Prosecutor John Durham is probing the FBI’s investigation of Trump’s 2016 campaign. Barr has repeatedly underscored the part of the investigation that is of a criminal nature over the review of the FBI’s practices.

The revelation Barr promised surfaced Friday afternoon. A former FBI lawyer is expected to plead guilty to altering a document that helped get approval for a secret wiretap on Trump campaign adviser Carter Page, the New York Times reported. The lawyer, Kevin Clinesmith, has also reportedly expressed his opposition to President Donald Trump in text messages, which is sure to fan the flames of Trump’s conviction that there was a grand conspiracy against him in the intelligence community.

However, per the Times’ sources, Clinesmith’s charging documents will not reveal any larger anti-Trump conspiracy. The lawyer is expected to be charged with one felony count of making a false statement.

Trump appeared to level an ultimatum Thursday, stating that Barr would either buck “political correctness” and deliver him the pre-election exculpation he wants, or go down in history as an “average guy.”

“As to the political correctness, if I was worried about being politically correct I wouldn’t have joined this administration,” Barr told Hannity.

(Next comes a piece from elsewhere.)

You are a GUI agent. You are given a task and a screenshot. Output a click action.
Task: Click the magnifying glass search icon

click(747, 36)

Barr also made further comments on the timing of the probe’s wrap-up in line with what he told the House Judiciary Committee last month: he will not hold back revelations from the probe until after the election, and is hoping to get pieces of it done before then. He told Hannity that they would do nothing “inappropriate” before November 3.

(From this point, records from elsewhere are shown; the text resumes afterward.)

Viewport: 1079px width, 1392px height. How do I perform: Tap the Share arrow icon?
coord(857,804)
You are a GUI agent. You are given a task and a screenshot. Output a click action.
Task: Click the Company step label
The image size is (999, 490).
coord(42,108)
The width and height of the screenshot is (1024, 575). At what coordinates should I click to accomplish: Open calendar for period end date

But what “inappropriate” means to Barr and what is means to general political observers may be two different metrics. In a break from Justice Department tradition, Barr has been full-throatedly bashing the FBI’s investigation into the Trump campaign, calling it recently “one of the greatest travesties in American history.”

Meanwhile, Trump has bypassed subtlety altogether in his hopes that Barr pushes Durham to reveal positive information for the President just before the election. He also has expressed hope that it’ll retroactively cast a pall on the Obama-Biden administration and deal his Democratic challenger a blow late in the race.

Barr and Durham “have all the answers,” Trump said on Fox Business Network. “It goes all to Obama, and it goes right to Biden.”

This story has been updated with reporting on Kevin Clinesmith’s impending guilty plea.